Kinetics of CD137L upregulation; sCD137 suppresses T cell cytokine production only when administered within 24 h of T cell activation. (A) The kinetic profile of Tnfsf9 gene expression in naïve (CD44–) and memory (CD44+) T cells stimulated with CD3/28 beads from three independent experiments. RT-PCR data were normalized based on the expression in each subset at 0 h (baseline). ^*p < 0.05 vs. naïve CD4, ^**p < 0.05 vs. naïve CD8, ANOVA. (B) NOD CD4+ or CD8+ T cells were stimulated with CD3/CD28 dynabeads and cultured with sCD137 added at indicated time points. After a total of 72 h culture, supernatant was collected and IFN-ɤ concentration measured by ELISA. Data expressed as mean and standard errors of mean from three biologically independent experiments and analyzed by ANOVA. ^*p < 0.05, ^**p < 0.01.

Figure 5

Differential effect of sCD137 on cytokine production; CD8 effector memory T cells have the greatest reduction in cytokine expression. (A,B) Naïve (CD62L^highCD44^low), central memory (CD62L^highCD44^high), and effector memory (CD62L^low CD44^high) subsets were sorted from NOD CD4 or CD8 T cells and cultured with CD3/CD28 beads and sCD137 for 24 h.
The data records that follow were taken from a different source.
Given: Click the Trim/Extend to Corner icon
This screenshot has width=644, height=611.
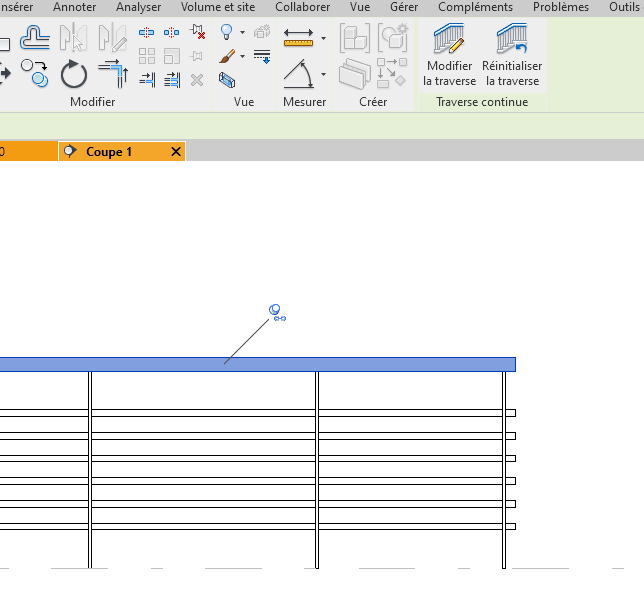Looking at the screenshot, I should click(113, 74).
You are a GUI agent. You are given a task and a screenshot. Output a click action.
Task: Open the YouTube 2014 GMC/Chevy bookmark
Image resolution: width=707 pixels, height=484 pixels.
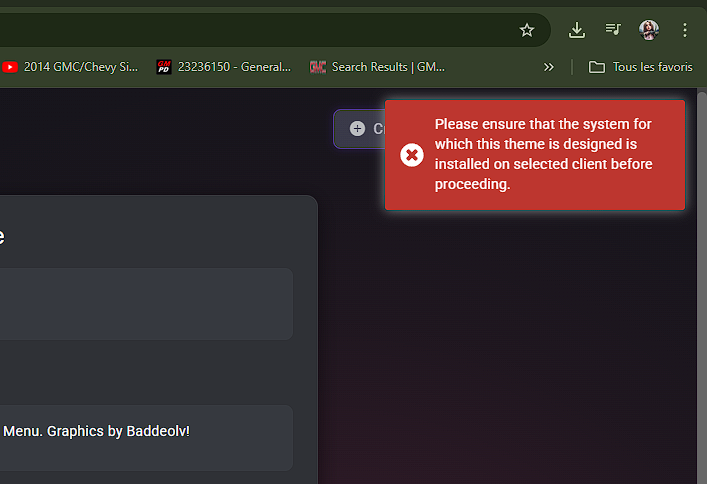70,67
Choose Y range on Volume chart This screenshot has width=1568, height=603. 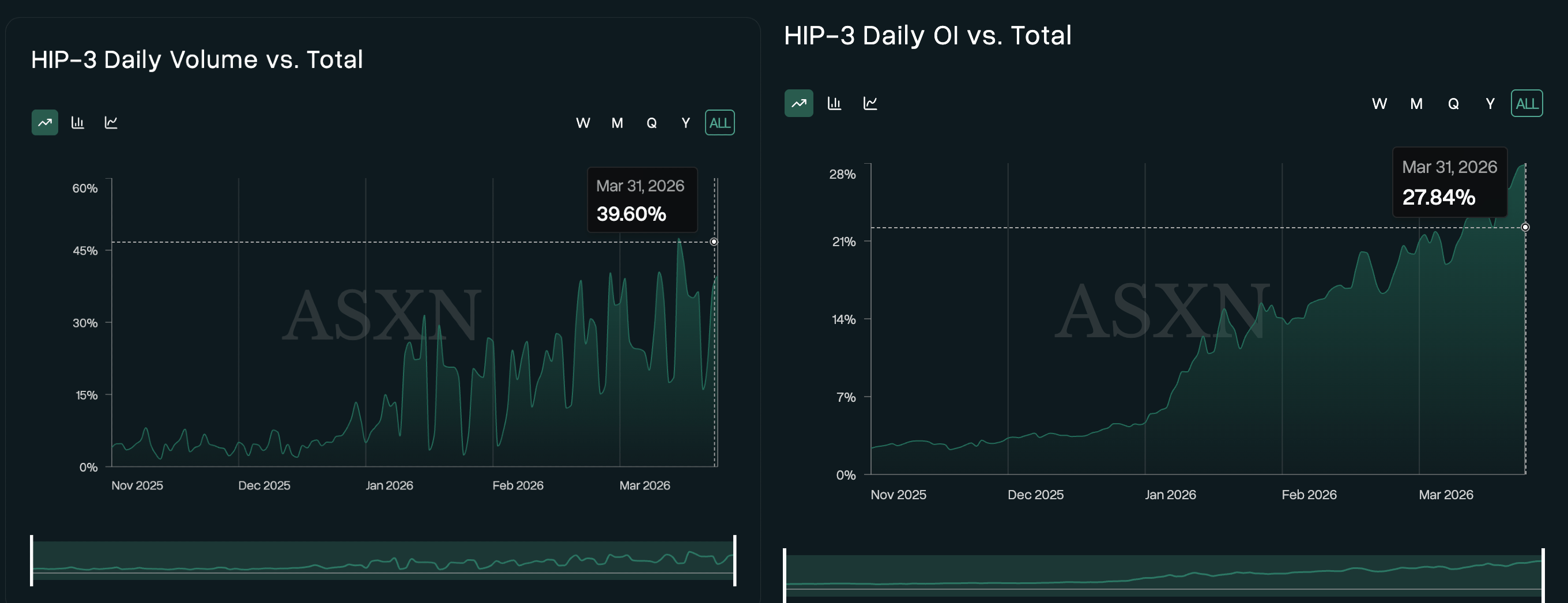coord(685,123)
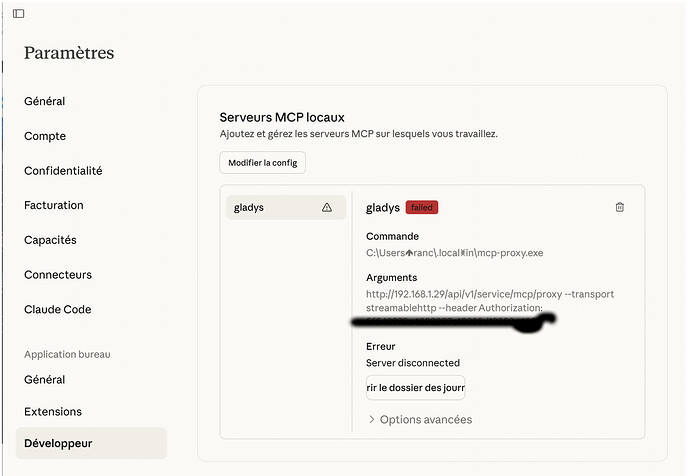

IL-2 (A) and IFN-ɤ (B) concentrations were measured by ELISA. Overall reduction of IL-2 or IFN-ɤ was calculated by subtraction of total cytokine in the sCD137-treated group from the cytokine level in the CD3/28 group in each individual experiment (n = 3 experiments). ^*p < 0.05, ^**p < 0.01, unpaired t-test. CM, central memory subset; EM, effector memory subset.

Figure 6

Human T1D patients have decreased serum sCD137 levels, and sCD137 is secreted from human regulatory T cells. Human sCD137 suppresses human T cell proliferation. (A) sCD137 concentration in serum from pediatric type 1 diabetic patients (n = 11) or age-matched controls without T1D (n = 10) (all subjects were ages 2–18 years) was measured by ELISA. ^*p = 0.03, unpaired t-test. (B) Human CD4+CD25^lowCD127^high conventional T cells (Tconvs), CD4+CD25^highCD127^high double positive T cells (Tdps), and CD4+CD25^highCD127^low regulatory T cells (Tregs) from healthy donors were stimulated as indicated for 72 h. Supernatant was collected and human sCD137 concentration measured by ELISA. Data were expressed as mean/SEM from four subjects. ^*p < 0.01 vs. Tconv in each dose of IL-2, ^†p < 0.01 vs. Tdp in each dose of IL-2, unpaired t-test. n.d., not detected. (C) carboxyfluorescein succinimidyl ester (CFSE)–labeled human CD4+ Tconv cells were stimulated with CD3/28 dynabeads in the presence or absence of hu-sCD137 for 3 days. CFSE dilution was analyzed on FACSCanto. One representative histogram (left panel) of CFSE is shown. Percentages of cells with the indicated number of cell divisions (gated as shown in the histogram) are shown in the right bar graph. Data expressed as average/SEM of n = 5 independent samples ^*p < 0.01, unpaired t-test.